Monday, February 3, 2014

You, Me & Origami

For my December school-age program, I decided to test my origami skills and designed a program called "You, Me & Origami!" for children grades K-3rd. The program ran from 11AM-12 PM on December 28th and I had 18 attend and and two call in sick that morning (always a bummer but what can you do?). Overall the program was a great success! I was a bit worried as I had 9 kindergartners in the mix and I wasn't sure how they would be able to follow the folding instructions, but we went slowly and it all worked out. I think there were several keys to the success of the program:

1. I started off reading Yoko's Paper Cranes by Rosemary Wells. This gave the children time to get settled into their seats, forced a bit of quiet while they listened and gave me a chance at the end to explain why origami can be so simple and yet beautiful and meaningful at the same time. Plus, reinforcing reading in my programs is always a win!
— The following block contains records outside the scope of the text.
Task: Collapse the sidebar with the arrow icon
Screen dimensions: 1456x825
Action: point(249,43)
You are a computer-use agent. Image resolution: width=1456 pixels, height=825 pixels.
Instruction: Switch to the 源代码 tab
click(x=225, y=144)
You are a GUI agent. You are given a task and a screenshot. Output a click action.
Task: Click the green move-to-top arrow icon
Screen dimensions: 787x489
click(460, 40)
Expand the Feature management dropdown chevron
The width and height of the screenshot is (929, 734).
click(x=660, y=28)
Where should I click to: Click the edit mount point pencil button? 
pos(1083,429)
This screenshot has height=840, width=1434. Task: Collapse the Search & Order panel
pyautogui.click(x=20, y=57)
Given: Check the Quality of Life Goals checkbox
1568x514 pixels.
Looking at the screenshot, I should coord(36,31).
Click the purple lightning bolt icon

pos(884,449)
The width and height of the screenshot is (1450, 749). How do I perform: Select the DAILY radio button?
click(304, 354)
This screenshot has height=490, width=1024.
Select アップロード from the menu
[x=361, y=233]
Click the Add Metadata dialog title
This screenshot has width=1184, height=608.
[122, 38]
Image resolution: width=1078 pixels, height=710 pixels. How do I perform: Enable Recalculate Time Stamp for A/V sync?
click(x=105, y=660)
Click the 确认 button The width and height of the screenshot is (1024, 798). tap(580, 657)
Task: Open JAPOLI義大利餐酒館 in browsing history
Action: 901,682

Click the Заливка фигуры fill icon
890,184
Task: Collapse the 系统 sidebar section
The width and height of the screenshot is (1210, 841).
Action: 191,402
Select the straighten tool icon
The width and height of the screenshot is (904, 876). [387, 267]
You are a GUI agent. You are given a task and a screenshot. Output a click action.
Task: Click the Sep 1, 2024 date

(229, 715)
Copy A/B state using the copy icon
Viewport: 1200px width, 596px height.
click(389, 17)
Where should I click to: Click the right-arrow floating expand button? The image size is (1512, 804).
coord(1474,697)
2. I arranged the seats in a big U with me in the middle. This was a real key to success because I could check to make sure no one was getting left behind in the fold (pun intended;-). For the younger ones who did need help, I enlisted an older child to their right or left, or went around myself making sure we were all on the same page (there I go again with the puns!).

3. Plenty of paper. I cannot state this enough: you need PLENTY OF PAPER to do an origami program. There will be mis-folds and mistakes and children will want to start over. We ended up making 4 figures each but I gave each child 10 pieces of paper in various colors and it worked out perfectly. If there was leftover paper, I gave them the option of taking it home to make more figures, or leaving it for me to do another program with in the future.

4. K.I.S.S. Yes, the good old Keep It Simple Stupid. No, I'm not calling anyone stupid ;-) When it comes to beginner's origami, simple is really the way to go. For my program I made many different figures to show the children as examples, but when it came to the teaching and what we actually made in the class, I had 5 figures planned but posted that we would make 3 on the flyer. We actually ended up making 4 different figures: a heart, a panda, a cat and a dog. I printed simple, easy-to-follow instructions for each child and we went step-by-step together. It worked well: the children who were a bit faster had plenty of time to color their figures (crayons were also out on the table) and the children who needed more guidance got extra help from neighbors or myself.

In the end I had several children ask if I would do another origami program to teach more animal figures, so that was great to hear. It was a very fun program and I highly recommend folding up some fun at your local library!